Retired US diplomat Chas W. Freeman, Jr. wrote in the East Asia Forum that "Washington is playing a losing game with China." He believes US policies toward China, including launching a trade war, trying to crippling China with an escalating campaign of "maximum pressure," and "seeking to contain it" militarily will prove self-defeating.
Similarly, Australian strategist Hugh White opined that the US is in danger of losing the contest over military supremacy over China and can no longer expect a swift and cheap victory in a war with China in the Western Pacific.
For a long time, the US military goal in the Western Pacific has been to maintain dominance and primacy. Washington does not want the existence of any military competitor on par with it.

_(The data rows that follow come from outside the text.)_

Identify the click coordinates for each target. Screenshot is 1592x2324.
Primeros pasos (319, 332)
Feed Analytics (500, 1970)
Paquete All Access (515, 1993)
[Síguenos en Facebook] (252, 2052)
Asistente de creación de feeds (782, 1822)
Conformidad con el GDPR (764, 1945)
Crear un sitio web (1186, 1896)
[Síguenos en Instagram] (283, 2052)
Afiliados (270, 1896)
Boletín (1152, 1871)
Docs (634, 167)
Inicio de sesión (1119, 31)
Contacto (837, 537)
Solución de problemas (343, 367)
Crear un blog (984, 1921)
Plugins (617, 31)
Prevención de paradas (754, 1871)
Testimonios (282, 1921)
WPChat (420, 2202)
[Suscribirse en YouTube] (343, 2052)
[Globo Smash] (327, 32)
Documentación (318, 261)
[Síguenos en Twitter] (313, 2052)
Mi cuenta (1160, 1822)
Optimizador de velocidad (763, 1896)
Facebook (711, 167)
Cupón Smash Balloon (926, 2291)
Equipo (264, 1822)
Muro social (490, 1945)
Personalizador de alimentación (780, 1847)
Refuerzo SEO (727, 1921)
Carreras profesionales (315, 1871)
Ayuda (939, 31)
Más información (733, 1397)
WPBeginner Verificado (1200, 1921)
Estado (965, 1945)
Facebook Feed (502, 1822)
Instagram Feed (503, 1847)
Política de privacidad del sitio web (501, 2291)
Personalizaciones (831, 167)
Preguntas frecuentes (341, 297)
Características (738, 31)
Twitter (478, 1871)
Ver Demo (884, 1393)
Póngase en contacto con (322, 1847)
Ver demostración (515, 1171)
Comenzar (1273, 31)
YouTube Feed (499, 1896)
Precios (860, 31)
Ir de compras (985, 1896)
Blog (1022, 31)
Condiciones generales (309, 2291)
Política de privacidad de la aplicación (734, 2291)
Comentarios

In the Western Pacific, it has encountered four competitors - the UK, Japan, the former Soviet Union and China. In each period of time, the US military objective in the region had and has been to coordinate with Washington's overall strategy in the Asia-Pacific region. This is to make sure no one else can dominate the Western Pacific. In other words, Washington won't tolerate any other power to become the sole hegemonic element in Asia or the Pacific Ocean.
The competition between China and the US in the Western Pacific is about military strength. This ranges from quantity to quality, combat concepts, and the national strategy. China's military power is growing. Over the past decade, its air and navy forces, as well as missile capabilities, have seen a sharp rise. The development has brought great pressure to the US. It has never met a country that can pose such a huge challenge in both military strength and technology - anywhere, let alone in the Western Pacific.
China's military development has followed its own pace. But this fact of life cannot be ignored: China has been developing its military strength while facing threats from the US. Washington's moves range from rebalancing the Asia-Pacific region to the Indo-Pacific Strategy to provocations in the South China Sea. The latter involves increasing the so-called freedom of navigation operations and close-in reconnaissance activities. These have collectively forced China to increase corresponding military deployments. Washington may have sensed some "threats" from China, but the US seems to have exaggerated the "dangers." Meanwhile, Washington defense authorities are taking advantage of the "threats" to seek bigger budgets and enhance ties with their allies.
Strategists like Freeman and White are all sending warnings. In January, US scholar Michael Swaine, among others, wrote a report for the Quincy Institute for Responsible Statecraft entitled "Toward an Inclusive & Balanced Regional Order: A New U.S. Strategy in East Asia." The report stressed that the need for a more defensive, denial-based (not control- or primacy-based) US and allied force posture in the Western Pacific.
Behind the warnings and suggestions is this fact: The US deterrent in the Western Pacific is gradually weakening. This is also why some US congressmen pushed forward the Pacific Deterrence Initiative. Regardless of the Asia-Pacific Stability Initiative, the Asia Reassurance Initiative Act, Indo-Pacific Deterrence Initiative, the Pacific Deterrence Initiative, or the most recent Strategic Competition Act, the problem they aim to solve is the declining deterrent of the US in the Asia-Pacific.
Currently, China is gaining more and more advantages over the US in the first island chain. Yet it is undeniable that the US still holds greater advantages in terms of military strength and its alliance system - in other words, dominance - in the Western Pacific, especially within the second island chain. There may be a tug-of-war of the balance of power between the two countries over the upcoming five to 10 years in the region. During this period, with the change of power on both sides, their understandings of the situation may also change. Worse, a minor issue could spark a severe conflict.
When the term "conflict" is raised, all eyes would be cast on the island of Taiwan. There has been much talk about a war between China and the US over Taiwan. But it is worth mentioning that the interests of China and the US over the Taiwan question are asymmetric. For China, Taiwan is a matter of sovereignty and core interests never to give up. But the importance of Taiwan to the US is much less.
The late Singaporean top leader Lee Kuan Yew once said in an interview in 2011 that the US could militarily intervene one time when the Chinese navy and air force is not strong enough. "But next time, next time, and next time. It never ends, because for China, Taiwan is a core issue. For America, it is a peripheral issue."
As White also wrote in his article, the US can only expect "a long and very costly war." Nuclear weapons could be the last option but "no president could afford to ignore the risk."
When the US is in a predicament of choices, its hegemony in the Western Pacific can hardly be sustained.